#### AVAILABLE RECORDS
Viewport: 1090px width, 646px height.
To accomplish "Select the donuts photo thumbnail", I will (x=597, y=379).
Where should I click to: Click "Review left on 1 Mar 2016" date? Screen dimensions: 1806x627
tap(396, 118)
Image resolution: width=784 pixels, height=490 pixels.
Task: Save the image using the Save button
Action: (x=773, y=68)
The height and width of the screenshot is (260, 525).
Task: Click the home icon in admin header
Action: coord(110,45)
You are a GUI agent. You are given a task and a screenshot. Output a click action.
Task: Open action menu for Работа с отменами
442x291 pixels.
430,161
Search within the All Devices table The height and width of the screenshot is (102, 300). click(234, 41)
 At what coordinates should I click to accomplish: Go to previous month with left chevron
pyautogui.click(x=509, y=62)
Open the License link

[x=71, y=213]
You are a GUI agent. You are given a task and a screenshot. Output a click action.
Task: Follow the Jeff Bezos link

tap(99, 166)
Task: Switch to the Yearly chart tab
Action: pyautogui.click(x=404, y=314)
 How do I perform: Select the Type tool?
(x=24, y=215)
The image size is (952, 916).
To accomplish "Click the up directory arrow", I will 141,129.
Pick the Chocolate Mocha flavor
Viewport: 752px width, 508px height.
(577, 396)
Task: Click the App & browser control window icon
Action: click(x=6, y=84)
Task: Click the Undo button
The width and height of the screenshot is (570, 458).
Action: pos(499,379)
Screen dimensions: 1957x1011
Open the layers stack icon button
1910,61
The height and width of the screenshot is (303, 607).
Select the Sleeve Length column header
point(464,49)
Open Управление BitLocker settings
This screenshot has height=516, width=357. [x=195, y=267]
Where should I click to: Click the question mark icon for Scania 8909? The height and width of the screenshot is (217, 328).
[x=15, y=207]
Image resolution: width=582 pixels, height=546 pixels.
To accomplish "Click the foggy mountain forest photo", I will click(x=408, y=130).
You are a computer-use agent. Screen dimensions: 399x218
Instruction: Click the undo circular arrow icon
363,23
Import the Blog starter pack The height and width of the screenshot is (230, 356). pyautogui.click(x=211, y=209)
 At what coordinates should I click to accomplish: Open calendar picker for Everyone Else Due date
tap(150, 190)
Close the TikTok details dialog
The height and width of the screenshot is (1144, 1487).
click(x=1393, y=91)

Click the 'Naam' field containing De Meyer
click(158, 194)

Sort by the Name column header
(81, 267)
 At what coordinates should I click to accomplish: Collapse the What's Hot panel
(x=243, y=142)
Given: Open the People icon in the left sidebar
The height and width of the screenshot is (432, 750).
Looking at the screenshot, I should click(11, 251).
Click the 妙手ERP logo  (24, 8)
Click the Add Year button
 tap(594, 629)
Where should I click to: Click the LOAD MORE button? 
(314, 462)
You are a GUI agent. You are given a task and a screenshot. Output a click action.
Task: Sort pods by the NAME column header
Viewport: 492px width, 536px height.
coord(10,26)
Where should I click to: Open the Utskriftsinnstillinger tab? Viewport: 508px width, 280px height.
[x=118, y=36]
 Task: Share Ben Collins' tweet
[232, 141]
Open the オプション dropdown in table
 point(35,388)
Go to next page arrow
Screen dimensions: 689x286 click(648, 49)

#### WHAT TO WORK ON
Reproduce the entries above exactly, but only the lines between the line holding "Import the Blog" and the line holding "Close the TikTok details dialog", inclusive.

#### ANSWER SECTION
Import the Blog starter pack The height and width of the screenshot is (230, 356). pyautogui.click(x=211, y=209)
 At what coordinates should I click to accomplish: Open calendar picker for Everyone Else Due date
tap(150, 190)
Close the TikTok details dialog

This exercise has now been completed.